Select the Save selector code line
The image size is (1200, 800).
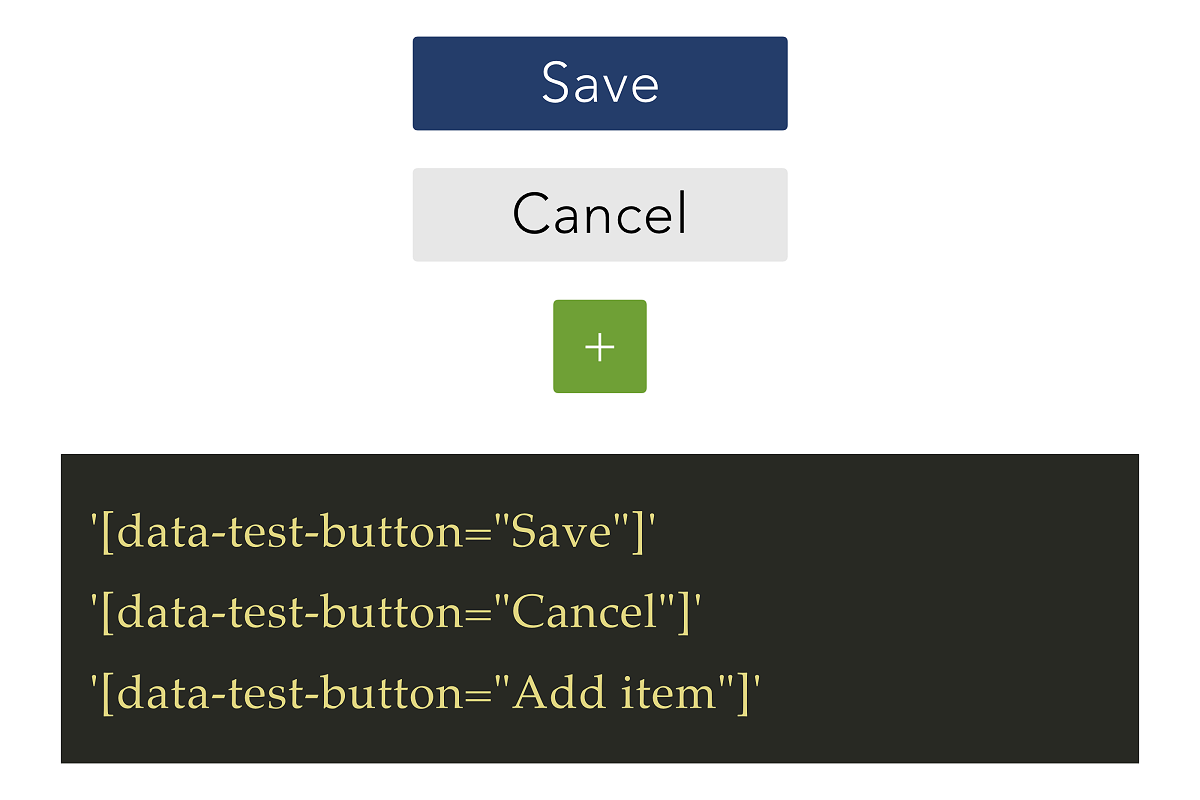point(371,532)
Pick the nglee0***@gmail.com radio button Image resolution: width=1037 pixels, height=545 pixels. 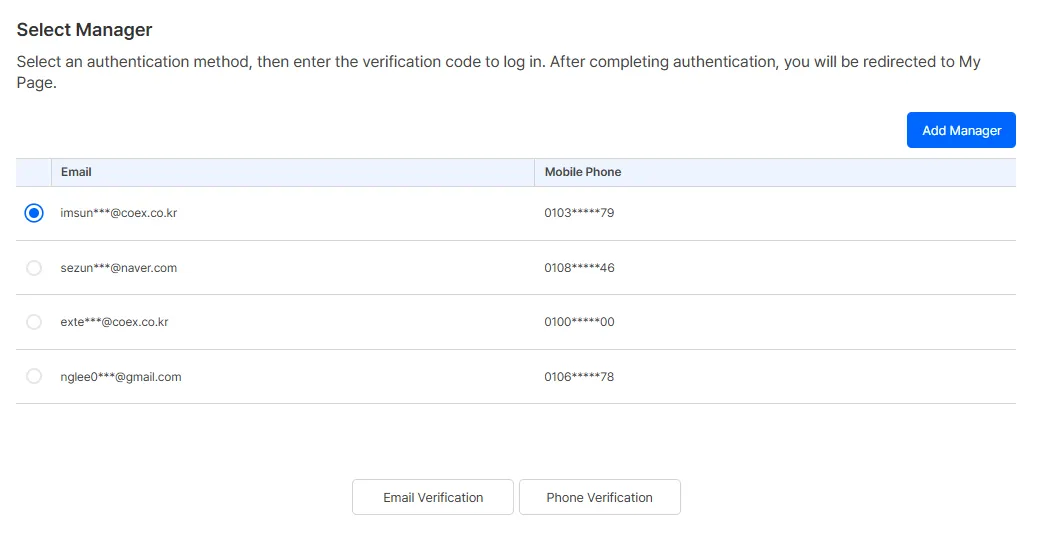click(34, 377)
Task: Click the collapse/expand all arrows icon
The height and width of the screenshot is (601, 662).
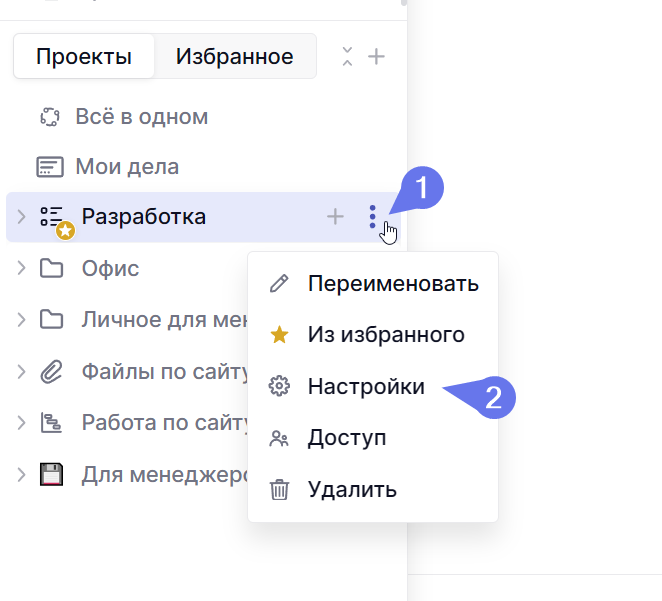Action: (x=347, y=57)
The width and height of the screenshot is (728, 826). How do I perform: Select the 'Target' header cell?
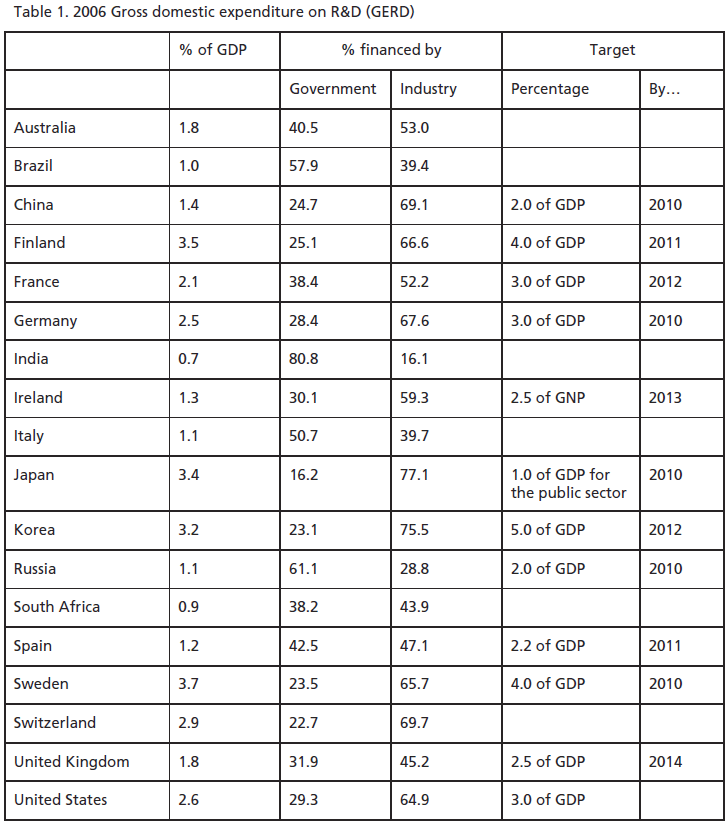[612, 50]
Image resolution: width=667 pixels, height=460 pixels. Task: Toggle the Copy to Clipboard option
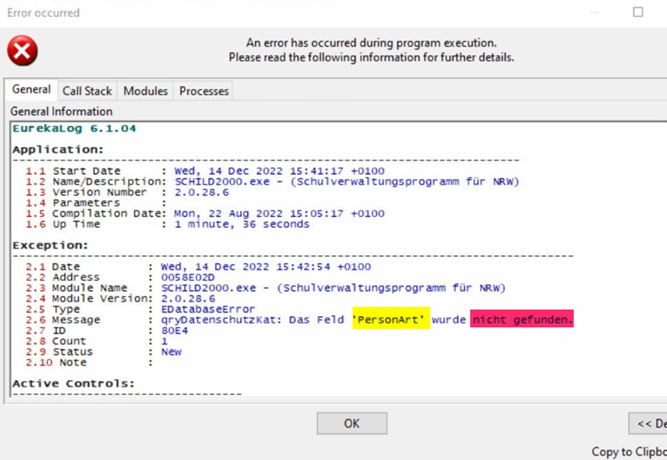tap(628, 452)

...

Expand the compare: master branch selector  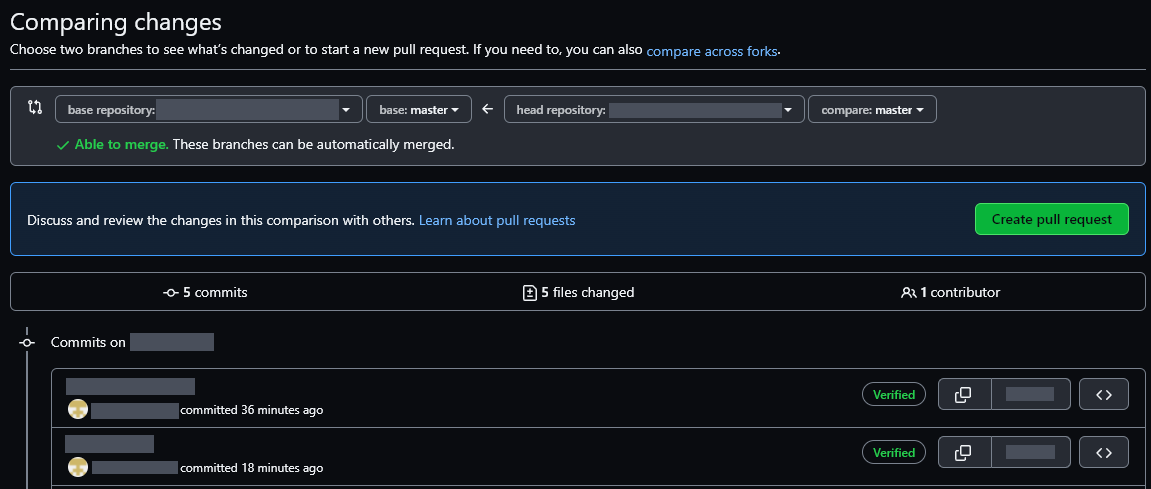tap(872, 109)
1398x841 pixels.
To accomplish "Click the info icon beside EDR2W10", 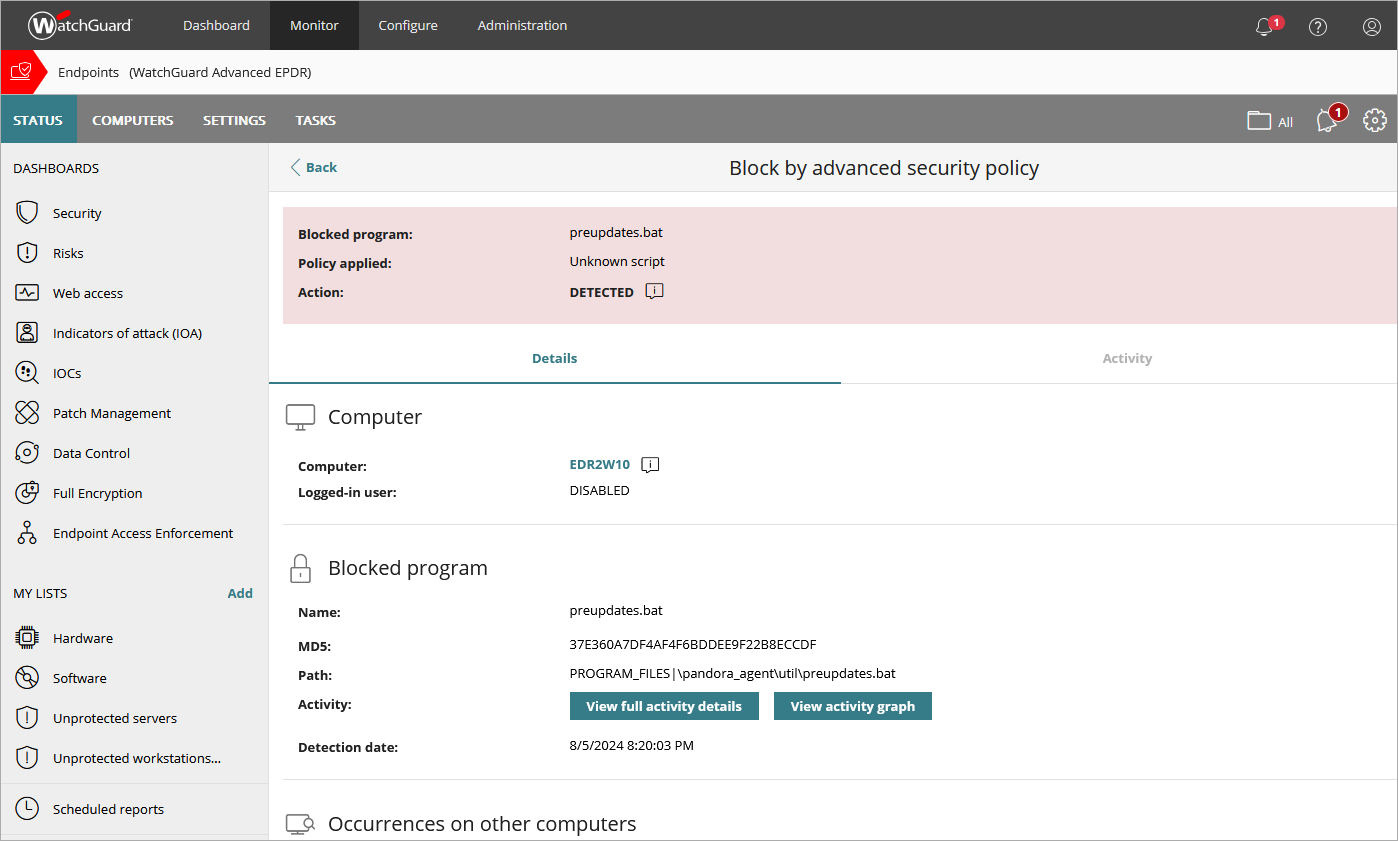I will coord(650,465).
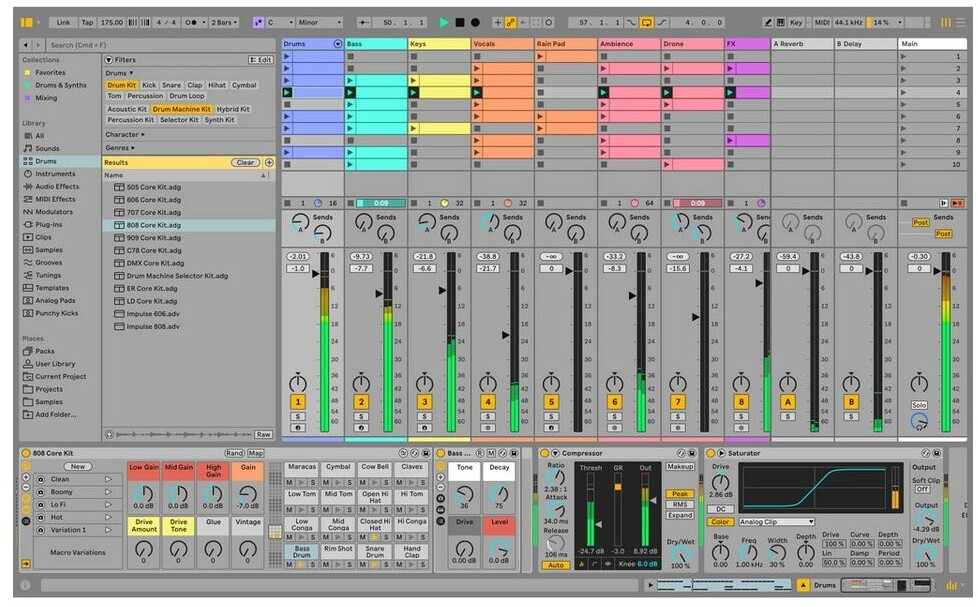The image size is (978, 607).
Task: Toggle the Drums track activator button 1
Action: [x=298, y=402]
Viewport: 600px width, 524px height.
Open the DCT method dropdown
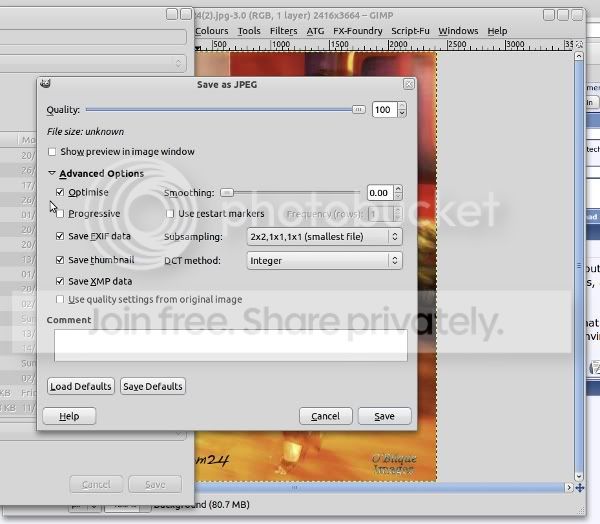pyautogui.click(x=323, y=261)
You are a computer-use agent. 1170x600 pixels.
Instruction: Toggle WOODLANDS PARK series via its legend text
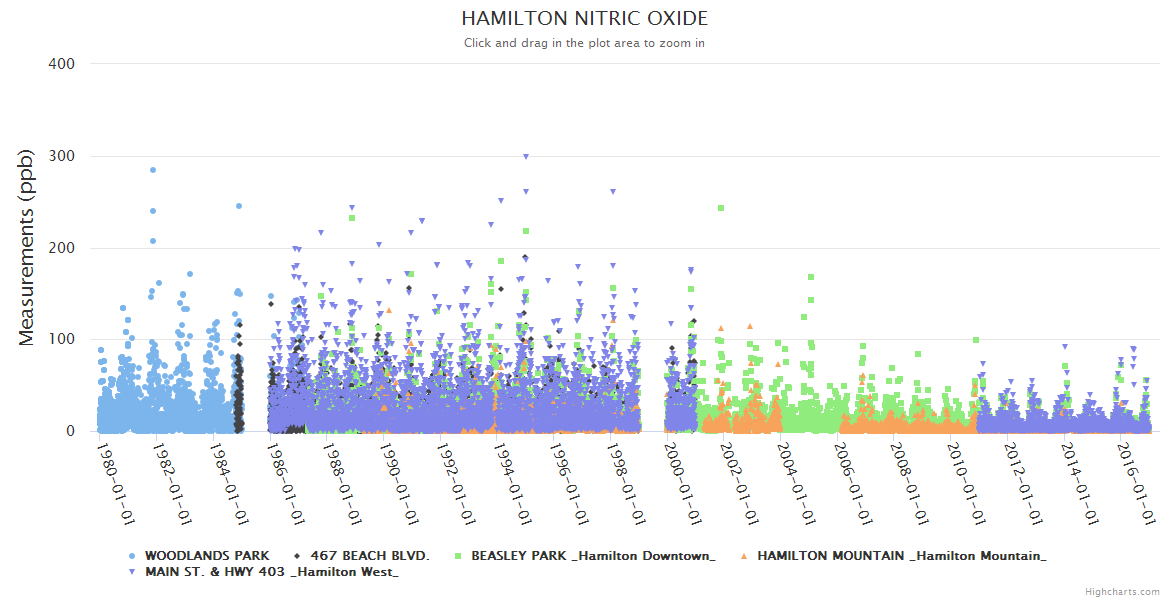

#### YOUR INSTRUCTIONS
Look above for the line holding "Open the DCT method dropdown" and output everything from it down to the line holding "Instruction: Toggle WOODLANDS", both ends included, exactly and without images.

#### ANSWER BELOW
Open the DCT method dropdown
pyautogui.click(x=323, y=261)
You are a computer-use agent. 1170x600 pixels.
Instruction: Toggle WOODLANDS PARK series via its legend text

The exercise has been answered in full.